WHAT IS NEEDED
Of the lines listed below, return exactly those that run from the line containing "(916) 567-2691 (288, 1767)" through the line containing "[Instagram Link] (49, 2450)", both included.

=-=-=-=-=

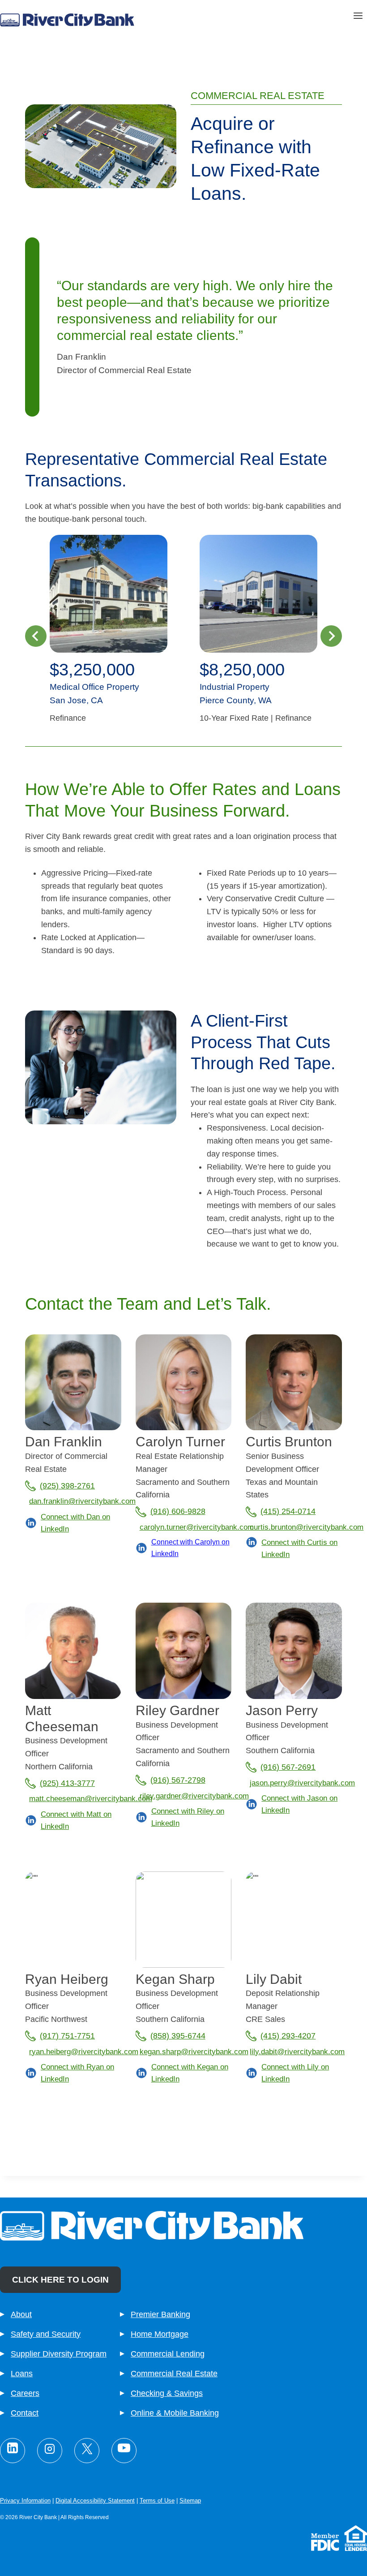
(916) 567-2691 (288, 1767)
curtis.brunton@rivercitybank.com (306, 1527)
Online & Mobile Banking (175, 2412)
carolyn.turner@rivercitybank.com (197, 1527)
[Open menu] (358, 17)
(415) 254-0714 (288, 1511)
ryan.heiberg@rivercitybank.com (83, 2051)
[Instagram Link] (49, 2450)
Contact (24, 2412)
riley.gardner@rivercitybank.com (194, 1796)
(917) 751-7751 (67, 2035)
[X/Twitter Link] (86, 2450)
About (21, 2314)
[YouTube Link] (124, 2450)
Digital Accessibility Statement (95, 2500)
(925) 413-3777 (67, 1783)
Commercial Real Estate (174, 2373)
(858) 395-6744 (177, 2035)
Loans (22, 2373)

=-=-=-=-=

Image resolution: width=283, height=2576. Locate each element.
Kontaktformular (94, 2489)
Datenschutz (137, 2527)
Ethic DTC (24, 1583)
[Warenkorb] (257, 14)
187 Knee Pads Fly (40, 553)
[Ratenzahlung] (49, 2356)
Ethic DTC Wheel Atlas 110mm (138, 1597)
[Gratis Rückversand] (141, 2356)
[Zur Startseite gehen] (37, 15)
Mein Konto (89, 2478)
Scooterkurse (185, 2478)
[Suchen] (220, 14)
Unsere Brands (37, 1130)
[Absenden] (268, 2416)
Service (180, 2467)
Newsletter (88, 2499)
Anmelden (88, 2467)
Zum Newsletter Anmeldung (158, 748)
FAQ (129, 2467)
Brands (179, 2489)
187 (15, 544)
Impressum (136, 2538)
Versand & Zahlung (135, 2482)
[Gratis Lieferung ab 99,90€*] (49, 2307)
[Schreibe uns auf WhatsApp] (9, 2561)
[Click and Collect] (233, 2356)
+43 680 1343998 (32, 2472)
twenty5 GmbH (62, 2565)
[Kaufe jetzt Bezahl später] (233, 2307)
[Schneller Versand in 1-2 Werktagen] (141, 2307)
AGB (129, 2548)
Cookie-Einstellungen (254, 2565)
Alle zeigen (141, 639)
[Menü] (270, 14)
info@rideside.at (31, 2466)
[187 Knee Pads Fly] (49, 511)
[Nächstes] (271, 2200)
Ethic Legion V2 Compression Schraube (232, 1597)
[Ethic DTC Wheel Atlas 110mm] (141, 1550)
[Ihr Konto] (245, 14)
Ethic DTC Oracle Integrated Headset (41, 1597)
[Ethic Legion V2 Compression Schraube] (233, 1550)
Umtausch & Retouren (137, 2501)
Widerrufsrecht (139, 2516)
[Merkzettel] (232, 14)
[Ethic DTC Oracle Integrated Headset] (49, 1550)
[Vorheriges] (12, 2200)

=-=-=-=-=

SOLUTION TO THIS EXERCISE
(916) 567-2691 (288, 1767)
curtis.brunton@rivercitybank.com (306, 1527)
Online & Mobile Banking (175, 2412)
carolyn.turner@rivercitybank.com (197, 1527)
[Open menu] (358, 17)
(415) 254-0714 (288, 1511)
ryan.heiberg@rivercitybank.com (83, 2051)
[Instagram Link] (49, 2450)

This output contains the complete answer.